Jodidas pretensiones.

De repente, en la radio una noticia me ha devuelto a la realidad de donde me había alejado unos minutos, mientras escribía cosas sobre humanos, sobre la mediocridad y sobre la arrogante pretensión de todo intento de mejorar la actitud de los demás...
Pensaba colgarlo, estaba casi listo pero la realidad se impone de nuevo, cae como una pesada losa de la que deseas librarte y no puedes por mucho que te empeñes. Hay personas conocidas con las que frecuentas mucho y sigues desconociendo y has personas que frecuentas muy periódicamente pero a las que te une un fuerte lazo emocional. No sé como puede entenderse esto, pero ocurre . He tenido la suerte de que me haya pasado alguna vez en la vida, y ahí si, podría unirlo con mi frustrado texto que acabo de aparcar cuando estaba ya listo.

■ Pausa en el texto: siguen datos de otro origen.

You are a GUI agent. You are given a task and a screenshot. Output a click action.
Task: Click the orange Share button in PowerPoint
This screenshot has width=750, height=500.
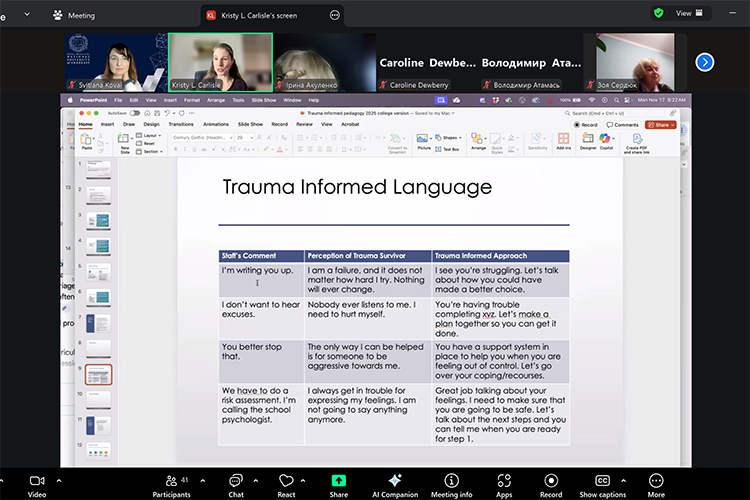(x=660, y=124)
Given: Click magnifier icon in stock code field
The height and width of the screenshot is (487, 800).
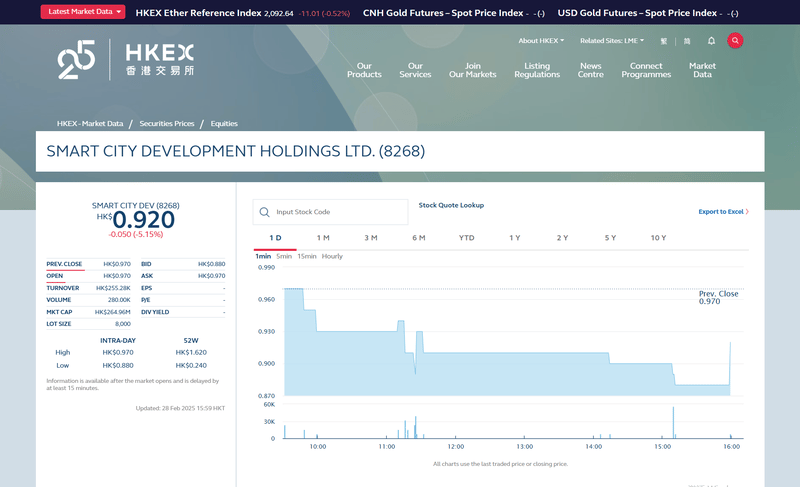Looking at the screenshot, I should [264, 212].
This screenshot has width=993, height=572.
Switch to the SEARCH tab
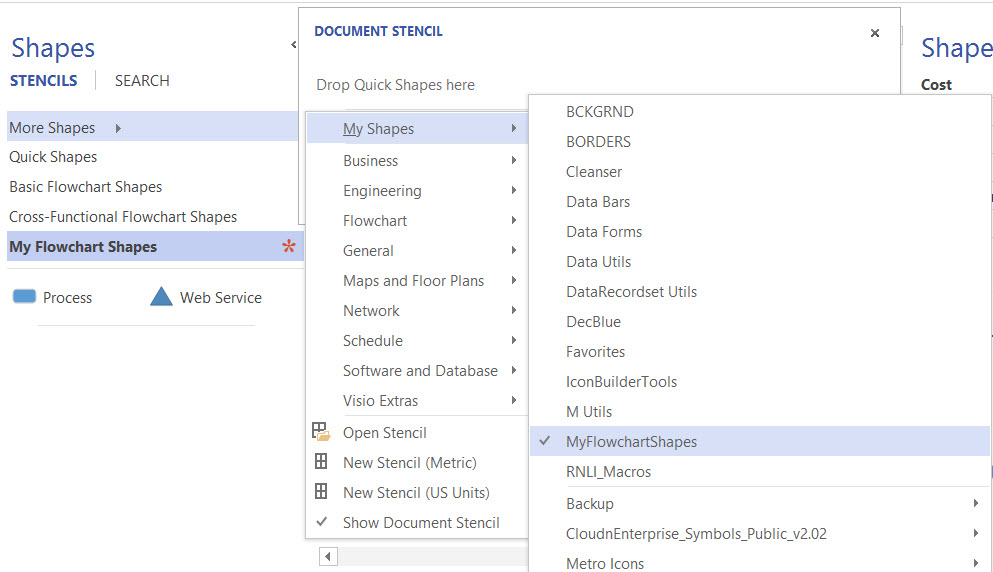click(x=142, y=80)
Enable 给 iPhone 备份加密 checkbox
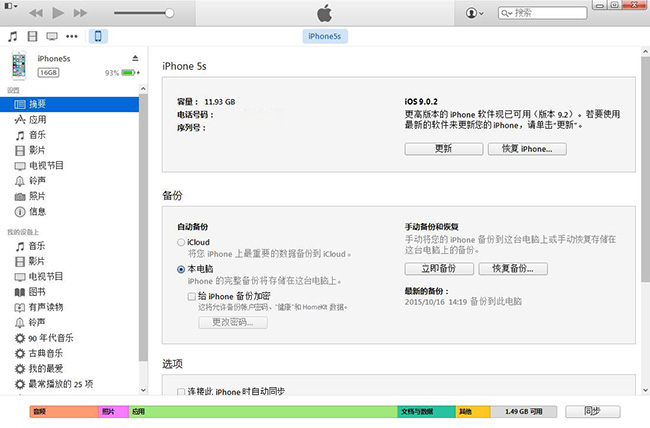Screen dimensions: 650x428 (192, 297)
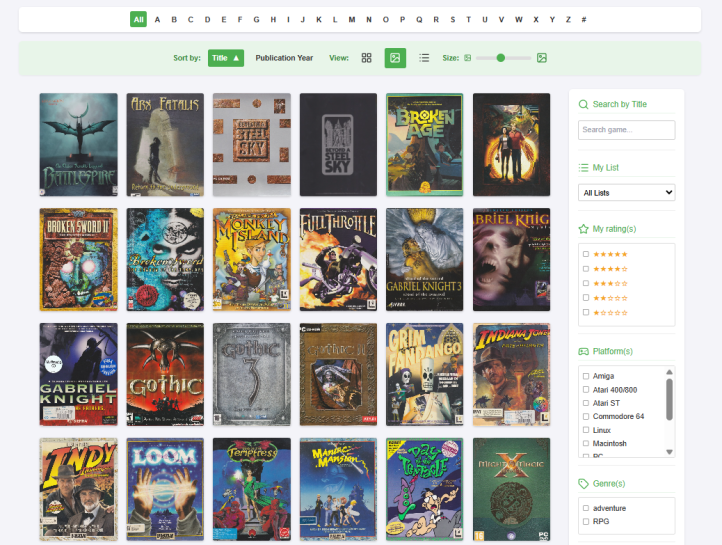
Task: Check the Amiga platform filter
Action: (585, 376)
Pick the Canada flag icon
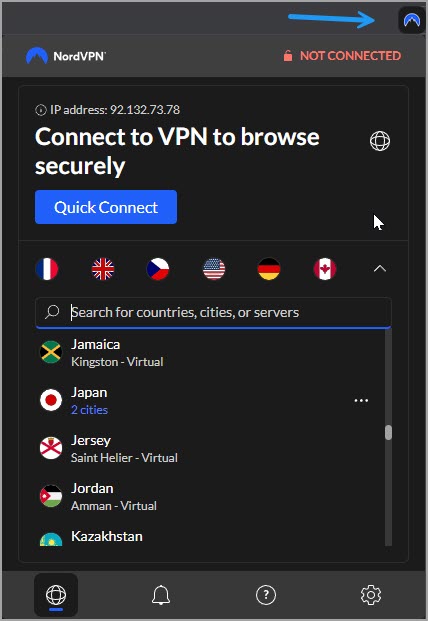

A Maria y a mi nos unió un lugar en el tiempo, en un breve espacio de tiempo que voluntades e intereses ajenos a nuestra voluntad de movimiento se encargaron de menguar aun más. Entonces, mi actitud respecto a cierto suceso que intentaba desacreditarla, nos acercó hasta ahora. Siempre el camino que no controlamos es el mejor. Ella, reconocida psicóloga (pasa a ser anecdota lo que acabo de escribir unos minutos antes sobre mi reciente desinterés por la psicología), pero a lo q estamos, no se trata de su profesión, ni se trataba entonces, si no de determinadas actitudes que intentan ponerte en contra de la más aplastante lógica y quieren hacerte mirar a otro lado de donde se halla en aras a su interés que nunca es el tuyo. Ella, psicóloga en una clase para interesados mediocres, como yo, y yo, interesada en un curso que me costó un poco de todo,  y me regaló su amistad. Los otros, incapaces gestores de su invento, al acecho, intentando desmoronar algo que estaba bien, bien para mi, con más interés que finalidad, y para el resto, que aunque no comprendían la mitad de lo que ella explicaba, lo simulaban. Los otros, son capaces de cualquier cosa si les pones las cosas fáciles. Ellos, los otros, queriendo sacar de encima a María cuando llevábamos ya cinco clases, y los otros otros, mis compañeros medianamente instruidos, callados y sumisos antes tal absurda circunstancia. Yo no. Yo solo callo cuando la conversación no me interesa, o cuando los demás tienen más que aportar que yo, pero nunca cuando mi instinto me ordena que hable, ni ante lo que me sitúa ante una injusticia si me veo implicada. Aquello lo era. Como lo es que su hijo, Monti, de 48 años haya muerto ayer, antes que ella, después que su padre, Josep Montanyés. No tengo nada que decirle hoy como le dije aquel día que nuestra esporádica relación quedo sellada. Hoy no sé qué decirle,  excepto que lo siento profundamente, pero soy capaz de comprender una mínima parte de su dolor y de dedicarle de nuevo unas palabras. No hay consuelo ni hay justificaión en que muera un hijo antes que tú ni hay palabras que puedan hacerte entender el porqué ha sucedido. Solo hay una pequeña brecha para poder seguir adelante sin morir del propio dolor y a ella ha de aferrarse Maria. Ha de seguir su instinto y sobrevivir a la imperfección de la existencia. Como todos, sin otra pretensión.